Text excerpt
'''

You are here

FloppyTail bugs for N-terminal tails

19 posts / 0 new
Last post
FloppyTail bugs for N-terminal tails

Hi all. Recently I've been using the FloppyTail application to try and model the N-terminal floppy region of my protein. I ran into (and solved) two issues, one that I'm sure is a genuine bug, and another that may be known but is nonetheless very serious. I am running rosetta 3.3 on a machine running MacOS server 10.5. All tests used the '-C_root' option, and had my protein listed first in the pdb.

The first issue involves the option '-packing:repack_only'. While this option is on in the integration demo, it is not described in the documentation and I couldn't find any information on it in any other application or context. Without this option, FloppyTail randomly changes the sequence of about 90% of the defined flexible region, as well as sporadic point mutations throughout the rest of the protein. The application also takes much, much longer to run, finishing about 17 times slower. I would assume this behaviour doesn't happen with a C-terminus tail, but haven't tested it. With the option turned on, the application runs just fine and outputs expected results.

The second issue is with the numbering of the flexible region, with '-flexible_start_resnum' and '-flexible_stop_resnum'. My region is about the first 40 amino acids or so, so I had the start and stop as 1 and 40, respectively. This worked fine when I was modelling the protein on its own. But my protein has a docking partner that the N-tail may be interacting with, and when I included this docking partner into the pdb things got strange. The docking partner was being held still, as was the first amino acid of the tail, but the rest of my protein was moving and flying around that first amino acid. This is obviously an issue, as it completely destroys the docking conformation between my two proteins. Also, the tail was arbitrarily placed, so I certainly don't want it constrained by that starting position. This behaviour disappeared when I changed the start and stop numbers to 0 and 40; both proteins stayed in their pre-defined docking conformation, and the tail was the only thing moving around.

'''

Exercise objective
Continue the forum thread about FloppyTail bugs with N-terminal tails from the point where it stops.

Supplied material
'''

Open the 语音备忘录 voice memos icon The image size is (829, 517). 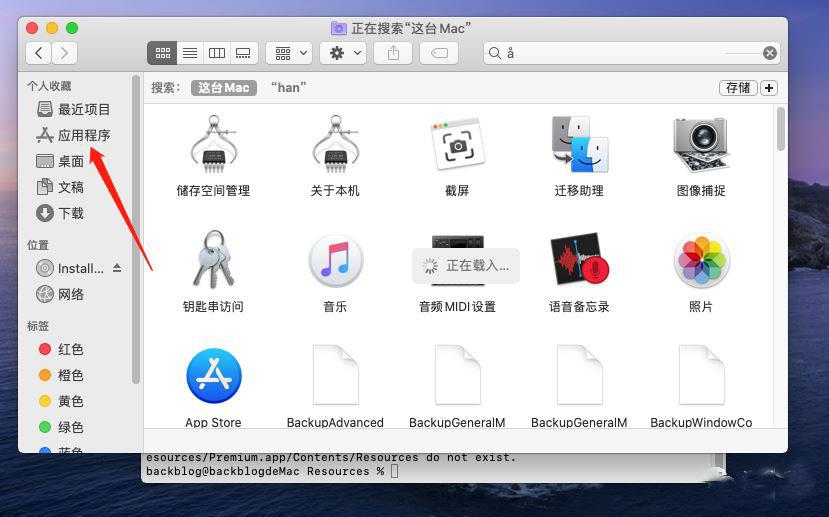pos(579,261)
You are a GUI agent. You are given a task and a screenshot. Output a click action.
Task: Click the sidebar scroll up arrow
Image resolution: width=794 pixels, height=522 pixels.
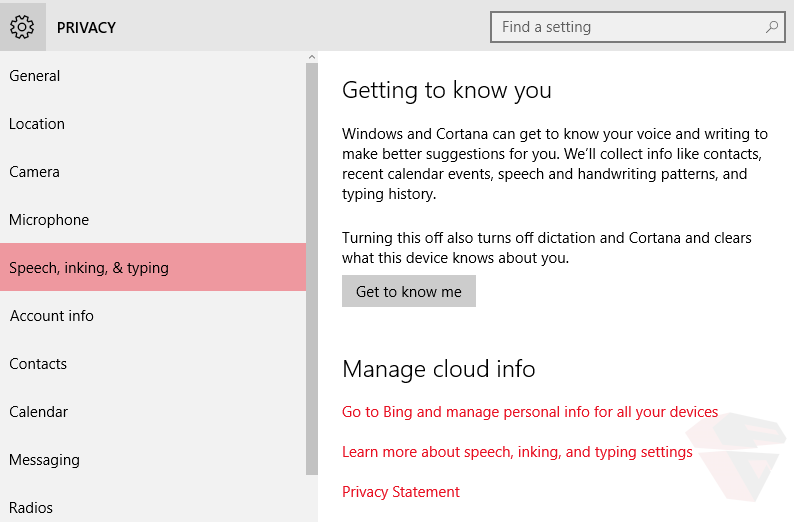[312, 58]
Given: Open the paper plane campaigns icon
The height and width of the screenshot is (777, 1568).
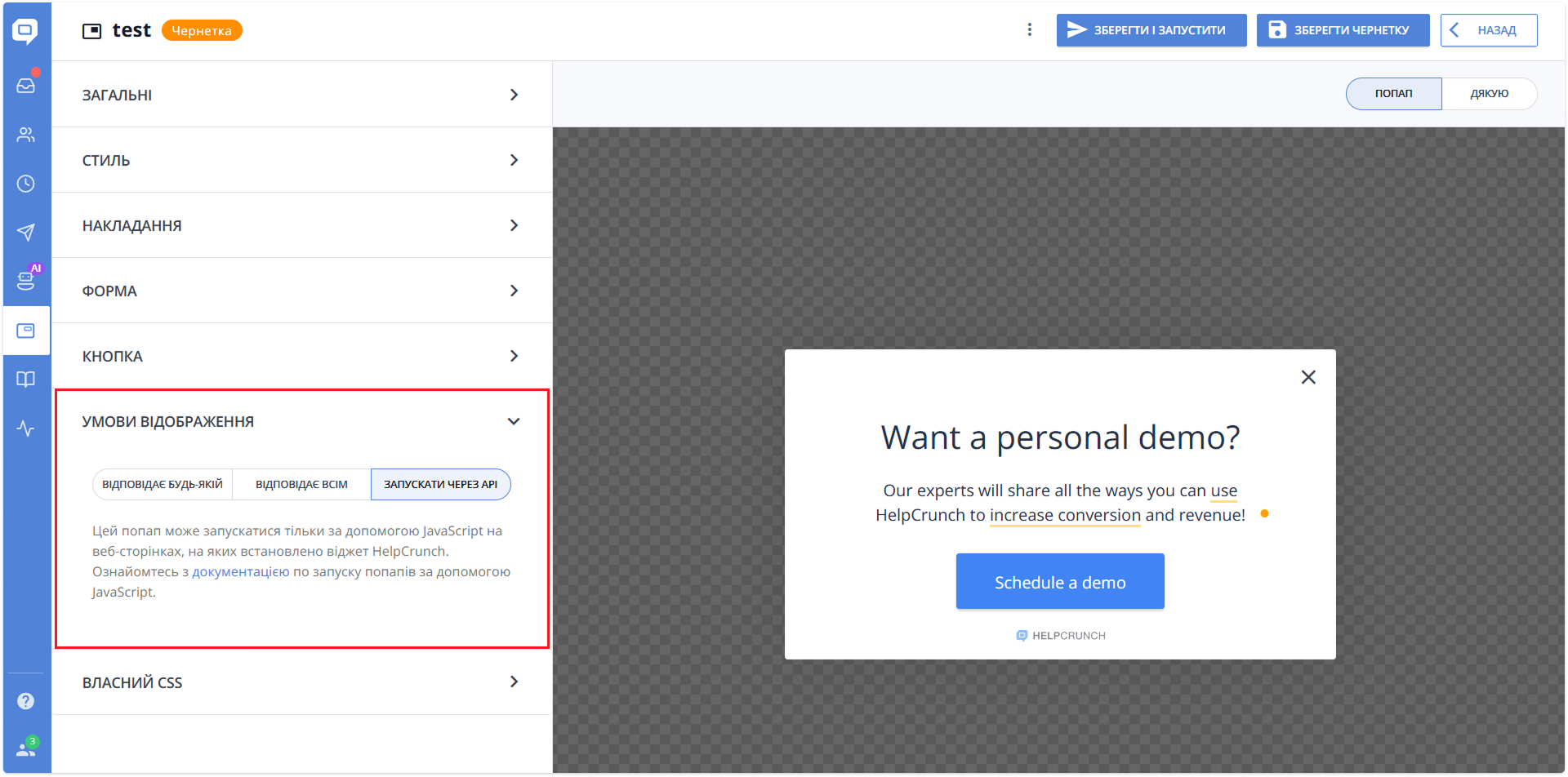Looking at the screenshot, I should click(x=26, y=233).
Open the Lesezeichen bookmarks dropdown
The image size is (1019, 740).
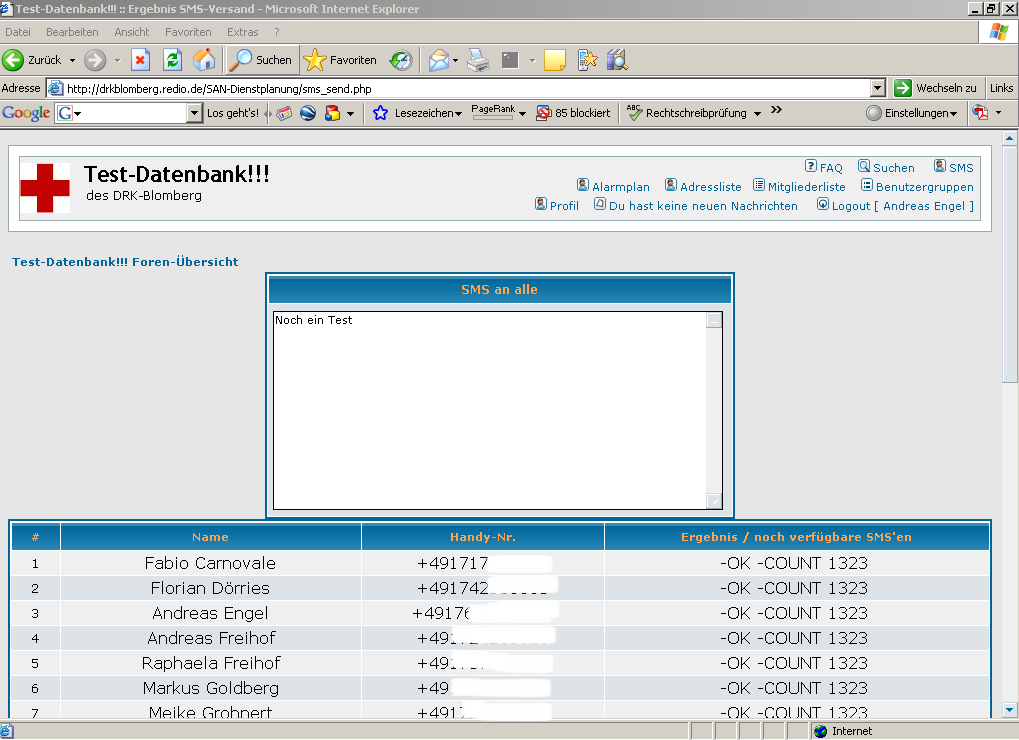[419, 113]
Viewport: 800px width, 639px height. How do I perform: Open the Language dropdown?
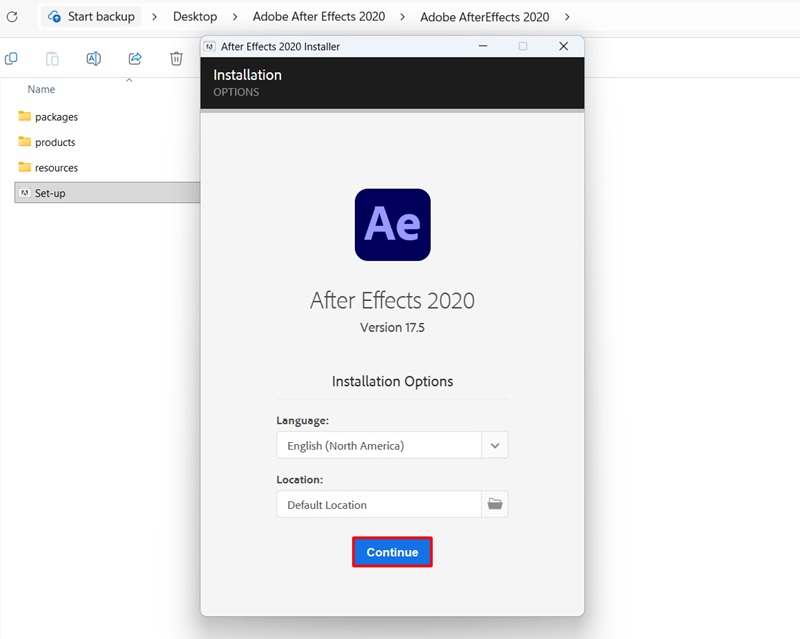point(493,445)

'''

Answer box
These two things took me a couple days to solve, and I wasn't able to find any other previous cases or information on them. I wanted to post so hopefully someone else having those issues could find a fix, and so the developer could see these and either fix or add them to the documentation.

Post Situation: 
Thu, 2012-03-01 13:06
Dave C

I also had one suggestion/feature request. I use several different Rosetta applications for my work, and generally run and manage them via Python scripts. The biggest reason is to make use of this machine's 8 processors. Running several versions of the docking application isn't an issue as each process creates an empty file 'A_B_docking_0001.inprogress' while working on that particular decoy. However FloppyTail doesn't do this, and running several separate processes results in each working on decoy #3 at the same time, and overwriting eachother so that only 1 remains. I used a workaround where each process is run off of a differently named starting pdb, so that there is no overwriting or conflicts. Would it be possible for the process to create an empty placeholder file when working on a decoy so that a second version moves on to decoy #4 instead of also generating decoy#3? Just a thought that would simplify parallelization.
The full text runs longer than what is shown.